Mucha gente a esa hora de la tarde, en una plaza que ha adecentado sus monumentos – las esculturas de las fuentes han perdido su encanto decadente porque se ven blancas como si fueran nuevas -, turistas de todo pelo, vendedores, saltimbanquis, disfrazados para la foto como en Times Square, terrazas y mucho ruido. Tenemos una hora prevista para regresar a Viterbo y nos vamos en el Bus 64 hasta San Pietro, subimos al tren y en un par de horas estamos en Porta Fiorentina, salimos por la muralla y ¡Oh sorpresa!, por ser domingo, no hay autobuses ni taxis. Gracias al señor de la tienda de quesos al lado de la Porta que llama por teléfono a un taxista amigo suyo, llegamos sanos y salvos a la casa. Los dos días siguientes los pasamos haciendo las últimas compras, conociendo el Ultramercado Pemex, la última novedad, haciendo equipaje, acomodando tres maletas con poca ropa y mucha comida y el miércoles temprano, Massimo nos lleva hasta Orte para tomar el tren que nos lleva directo a Fiumicino.
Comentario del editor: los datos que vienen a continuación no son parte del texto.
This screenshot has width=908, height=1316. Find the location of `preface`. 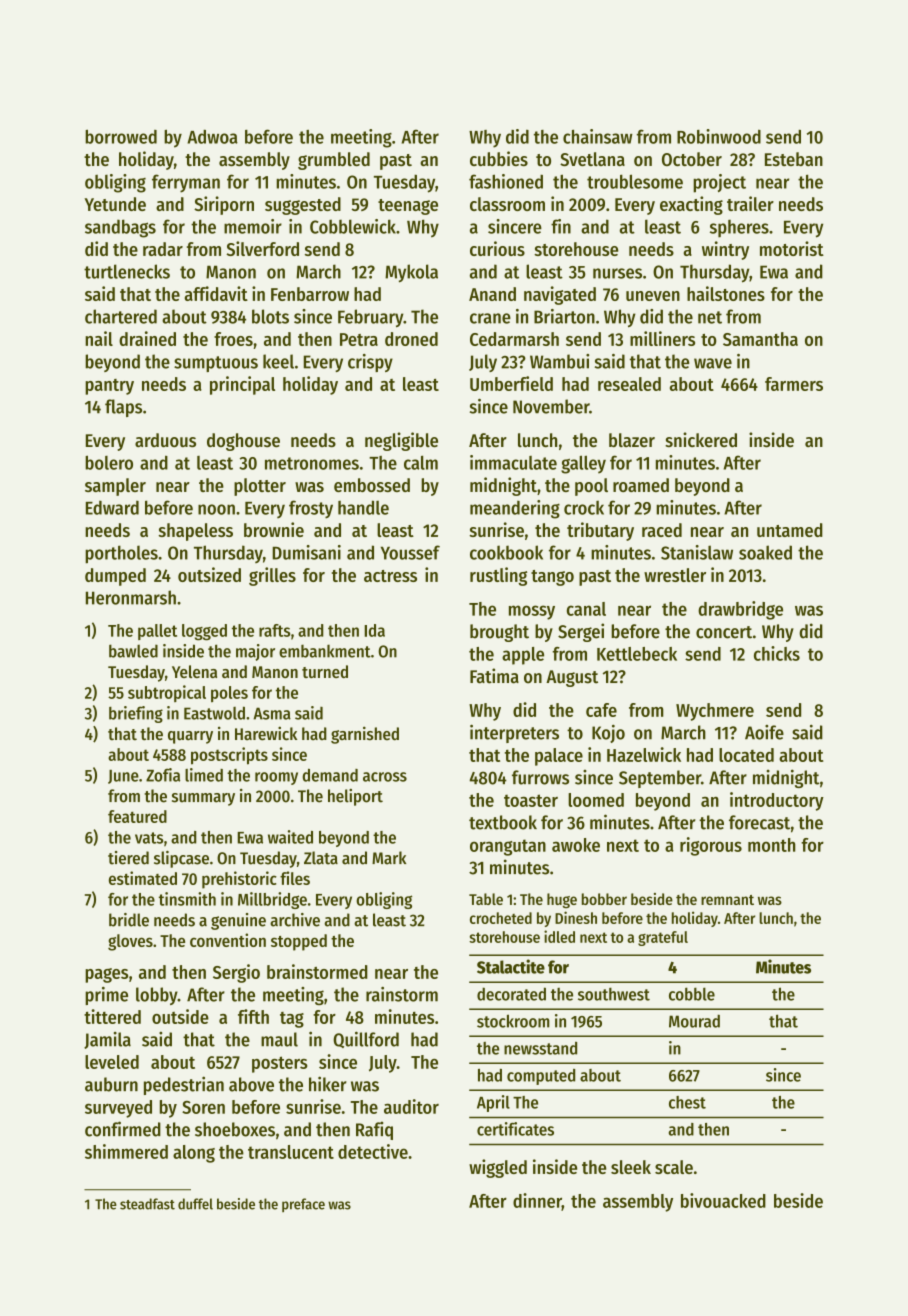

preface is located at coordinates (303, 1205).
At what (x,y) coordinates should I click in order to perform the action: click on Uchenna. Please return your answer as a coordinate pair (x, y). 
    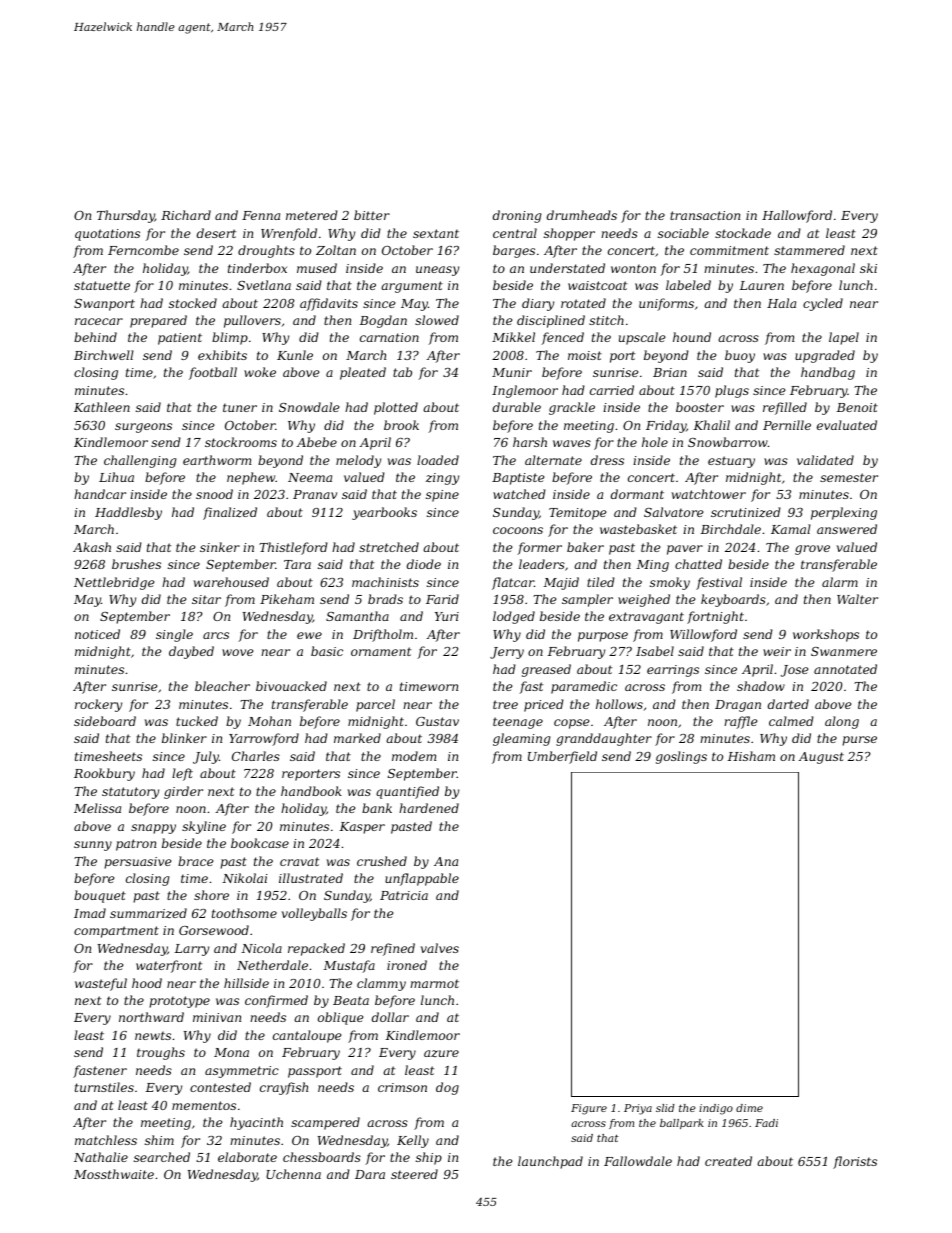
    Looking at the image, I should click on (293, 1174).
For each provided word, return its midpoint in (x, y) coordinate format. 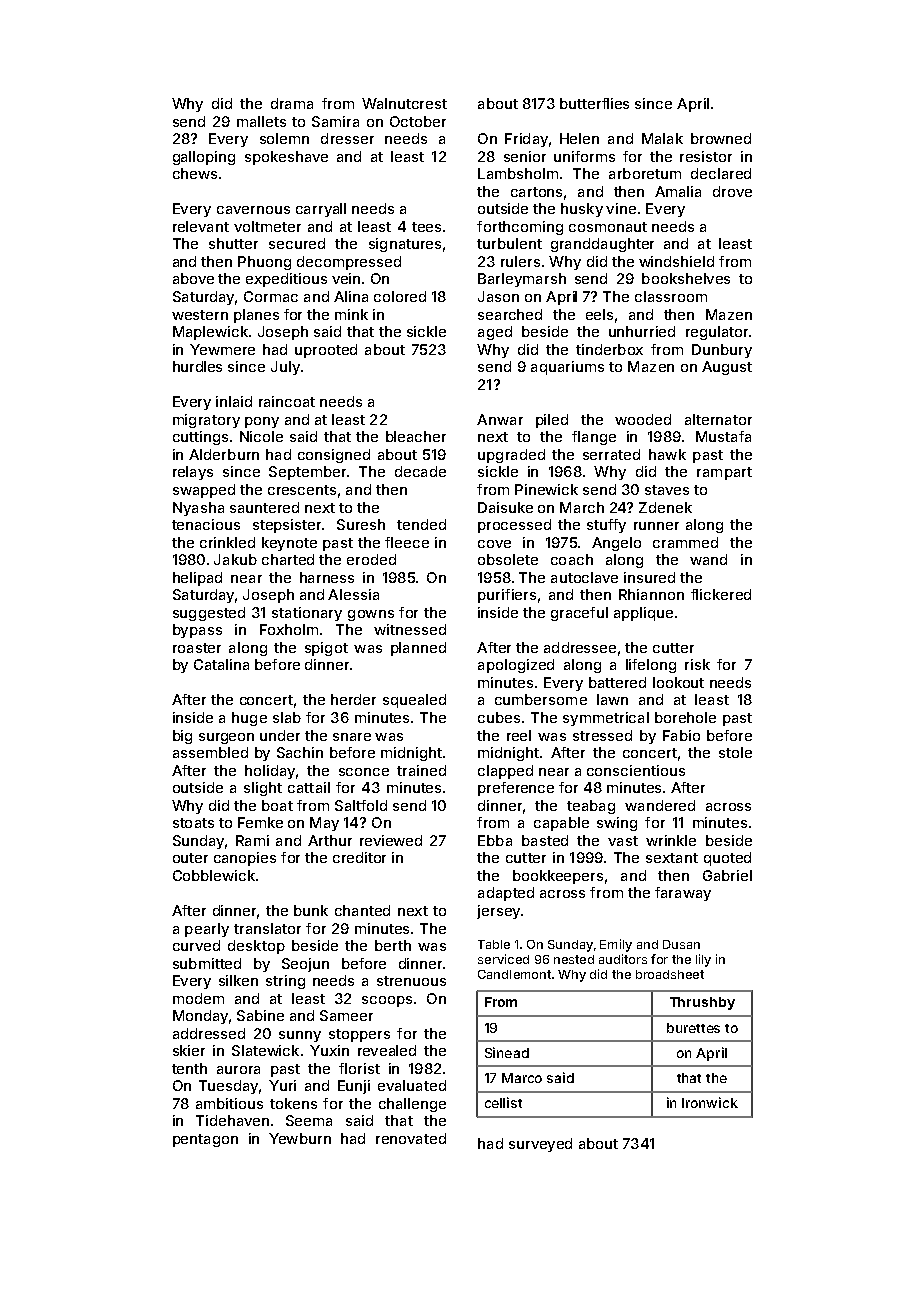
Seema (309, 1120)
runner (656, 526)
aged (495, 333)
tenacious (206, 524)
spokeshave (286, 158)
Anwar (500, 419)
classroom (671, 296)
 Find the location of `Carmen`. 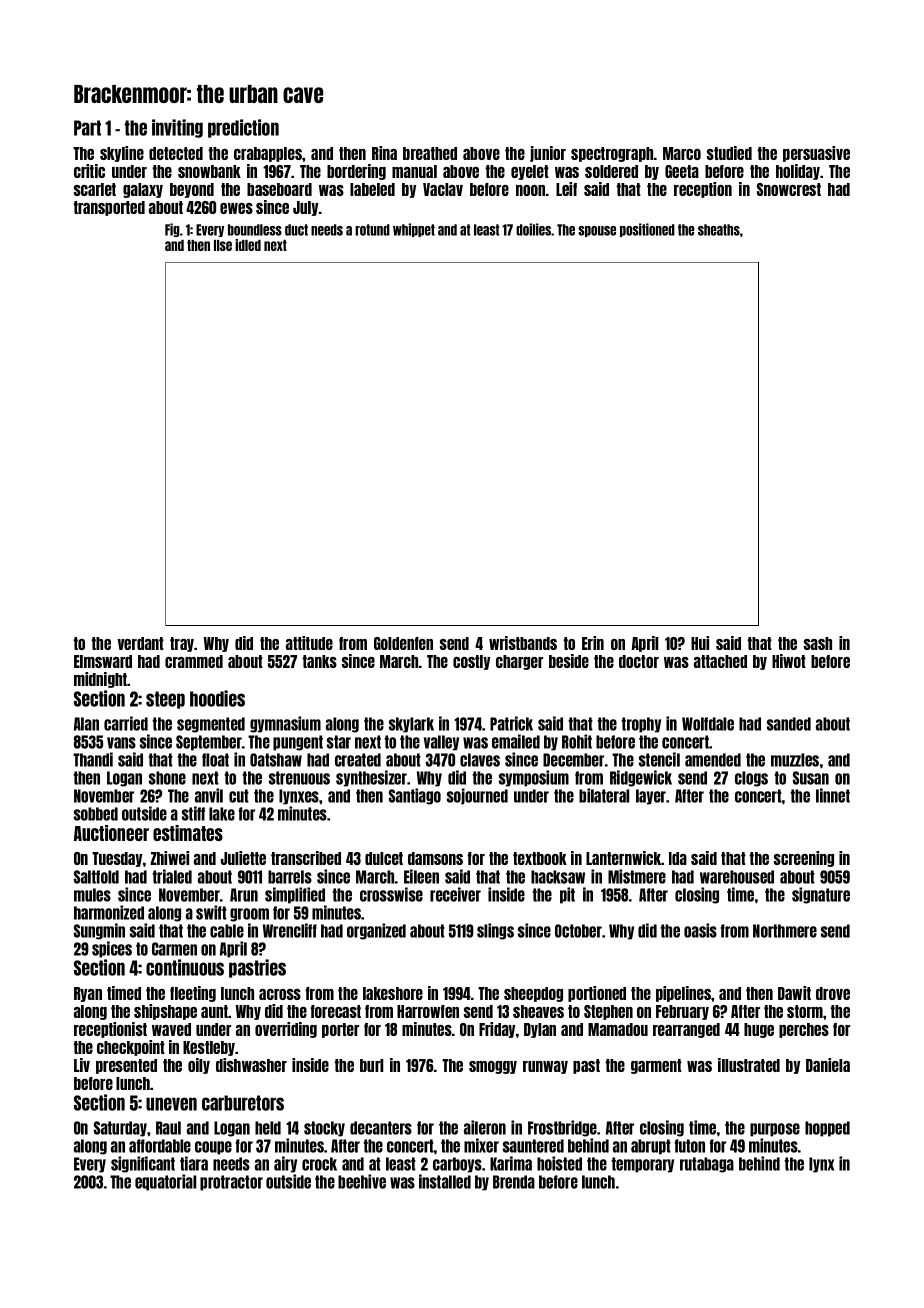

Carmen is located at coordinates (174, 949).
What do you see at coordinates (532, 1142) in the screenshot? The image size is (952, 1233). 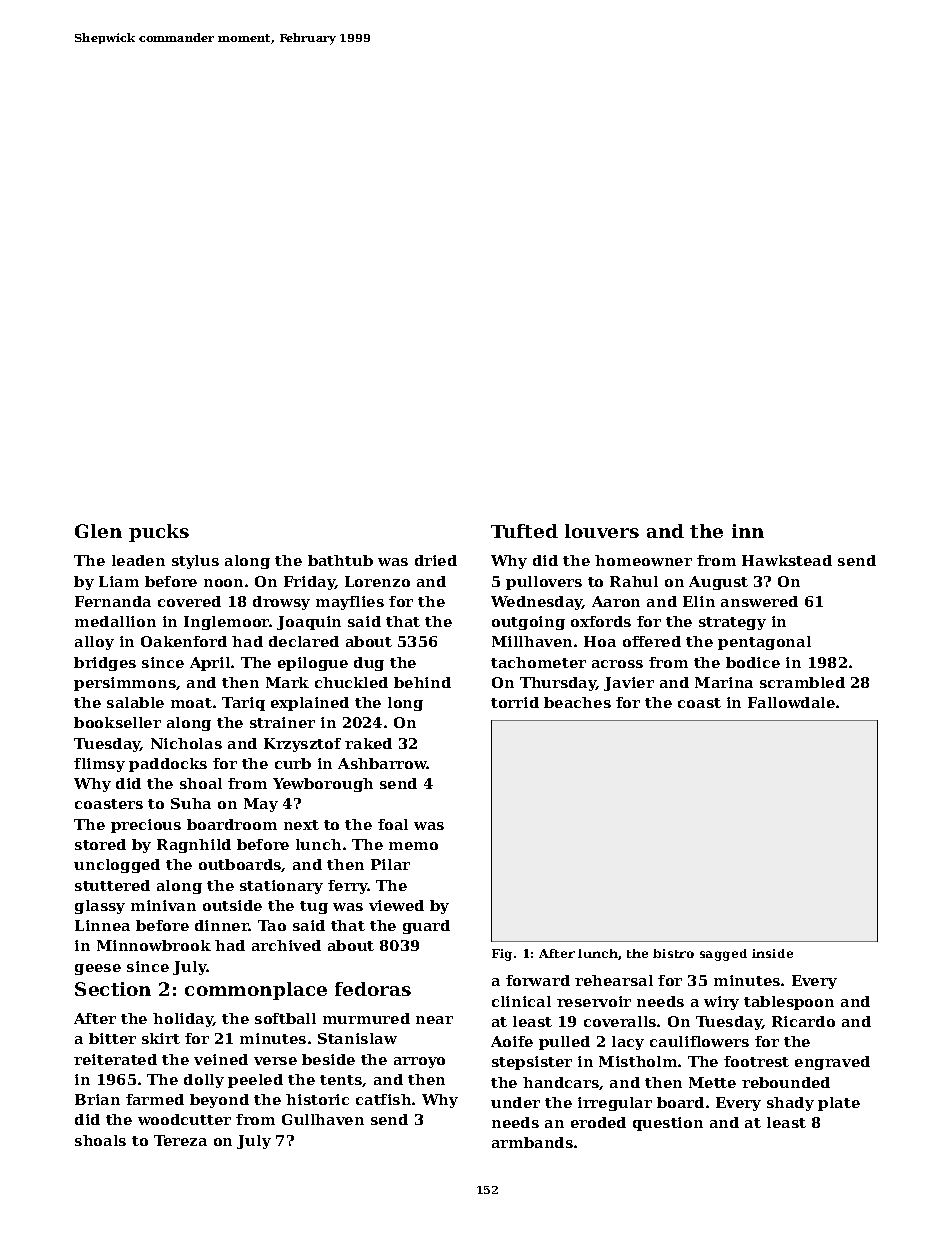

Cuatro horas de espera en Priority Pass, avión de Iberia a Madrid y llegada a las 12 de la noche. De nuevo Priority Pass toda la noche hasta las 11 que parte el avión para Caracas. Menos mal que tenemos habitación para dormir y ducha y durante toda la noche sólo cuatro personas compartimos todo el espacio de la Sala Neptuno, un lujo inesperado. A la hora del despegue, una señora mayor con problemas de respiración – y que dejó sus baterías en casa para su respirador mecánico -, se niega a bajar del avión, llega el capitán, la jefa de la estación de Iberia en Madrid, la abogado de la compañía y todo el personal a coro y nadie la convence. Después de hora y media, con los pasajeros a punto de amotinarse contra la señora, accede a bajar, previo compromiso de hotel, dietas, transporte y cambio para el día siguiente en Business Class. La próxima vez, creo que yo mismo olvidaré las baterías que no tengo, el viejo truco para conseguir ventajas comparativas. Llegamos a Maiquetía, viaje largo, nos espera el taxi y estamos en casa, un alivio. Después de seis semanas llegar a casita es una bendición.